= Peleg Nott =

18th-century African American leader

Peleg Nott (fl. late 18th century) was an African American leader who in 1780 became the Black Governor of Connecticut, an elected office that nominally presided over the state's Black community, estimated at 5,885 people at the time. Although they held little real political power, these governors were elected by fellow African Americans (both free and enslaved) according to traditional African custom, generally in accordance with their reputations for probity and influence and their owners' prestige.

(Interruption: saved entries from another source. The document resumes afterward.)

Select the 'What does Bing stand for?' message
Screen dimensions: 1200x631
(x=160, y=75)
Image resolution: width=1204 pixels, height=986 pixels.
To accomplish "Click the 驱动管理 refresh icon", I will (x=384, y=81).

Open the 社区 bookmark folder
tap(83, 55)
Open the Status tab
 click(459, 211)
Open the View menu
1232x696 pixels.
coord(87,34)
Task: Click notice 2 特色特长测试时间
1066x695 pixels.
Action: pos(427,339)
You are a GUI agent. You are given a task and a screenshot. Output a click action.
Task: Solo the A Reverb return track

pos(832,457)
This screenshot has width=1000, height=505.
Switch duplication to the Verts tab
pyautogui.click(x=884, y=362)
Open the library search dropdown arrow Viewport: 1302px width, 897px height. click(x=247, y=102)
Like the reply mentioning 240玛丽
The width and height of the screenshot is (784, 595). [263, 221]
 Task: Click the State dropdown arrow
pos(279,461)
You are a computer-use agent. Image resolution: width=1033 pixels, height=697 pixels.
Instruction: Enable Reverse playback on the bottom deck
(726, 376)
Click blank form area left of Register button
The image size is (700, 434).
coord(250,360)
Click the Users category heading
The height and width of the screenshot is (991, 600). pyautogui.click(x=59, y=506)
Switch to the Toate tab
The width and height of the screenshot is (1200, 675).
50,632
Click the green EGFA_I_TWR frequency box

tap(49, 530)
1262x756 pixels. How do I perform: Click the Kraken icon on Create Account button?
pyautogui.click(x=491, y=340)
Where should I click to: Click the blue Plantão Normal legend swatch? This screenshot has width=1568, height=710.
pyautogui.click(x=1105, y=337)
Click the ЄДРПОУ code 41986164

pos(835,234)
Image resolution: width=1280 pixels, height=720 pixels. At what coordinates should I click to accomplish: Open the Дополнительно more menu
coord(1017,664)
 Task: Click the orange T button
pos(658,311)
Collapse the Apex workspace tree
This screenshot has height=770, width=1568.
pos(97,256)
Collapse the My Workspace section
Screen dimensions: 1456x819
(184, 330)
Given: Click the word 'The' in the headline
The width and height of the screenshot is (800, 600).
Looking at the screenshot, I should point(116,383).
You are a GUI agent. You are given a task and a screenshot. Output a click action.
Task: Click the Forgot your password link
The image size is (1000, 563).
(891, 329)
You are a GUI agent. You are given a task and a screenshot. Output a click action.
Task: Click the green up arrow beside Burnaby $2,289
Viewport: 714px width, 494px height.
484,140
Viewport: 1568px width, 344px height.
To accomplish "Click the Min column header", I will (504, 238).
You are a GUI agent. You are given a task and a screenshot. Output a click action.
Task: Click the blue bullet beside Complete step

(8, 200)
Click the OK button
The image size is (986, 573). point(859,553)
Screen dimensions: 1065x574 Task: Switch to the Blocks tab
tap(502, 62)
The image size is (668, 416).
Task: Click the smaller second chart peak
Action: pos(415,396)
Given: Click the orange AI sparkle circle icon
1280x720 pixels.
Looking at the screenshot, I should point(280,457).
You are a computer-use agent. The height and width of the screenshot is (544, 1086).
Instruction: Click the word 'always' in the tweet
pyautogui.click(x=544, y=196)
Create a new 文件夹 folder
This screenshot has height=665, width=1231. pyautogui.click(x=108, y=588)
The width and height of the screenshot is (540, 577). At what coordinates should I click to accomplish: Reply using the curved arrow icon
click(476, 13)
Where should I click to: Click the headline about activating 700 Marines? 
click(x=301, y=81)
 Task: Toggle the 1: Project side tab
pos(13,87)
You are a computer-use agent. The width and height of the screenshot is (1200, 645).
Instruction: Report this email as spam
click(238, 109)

Born into slavery, Nott was the legal property of Jeremiah Wadsworth, a prominent Hartford merchant, politician, commissary for the Continental Army, and the wealthiest person in Connecticut. After driving a provisions cart during the American Revolutionary War, Nott was entrusted with the supervision of Wadsworth's farm in West Hartford. A "first-rate feller," Nott was described as "remarkable for his exact dress and military bearing" and was well known for the trust that Wadsworth placed in him. Soon after Nott's election as Black Governor, Wadsworth freed Nott and his wife and granted him property somewhere near the present-day Wadsworth Athenaeum.

No records exist of Nott's birth or death. According to the Oxford African American Studies Center, he "is believed to be buried in an unmarked grave in Hartford's Ancient Burying Ground."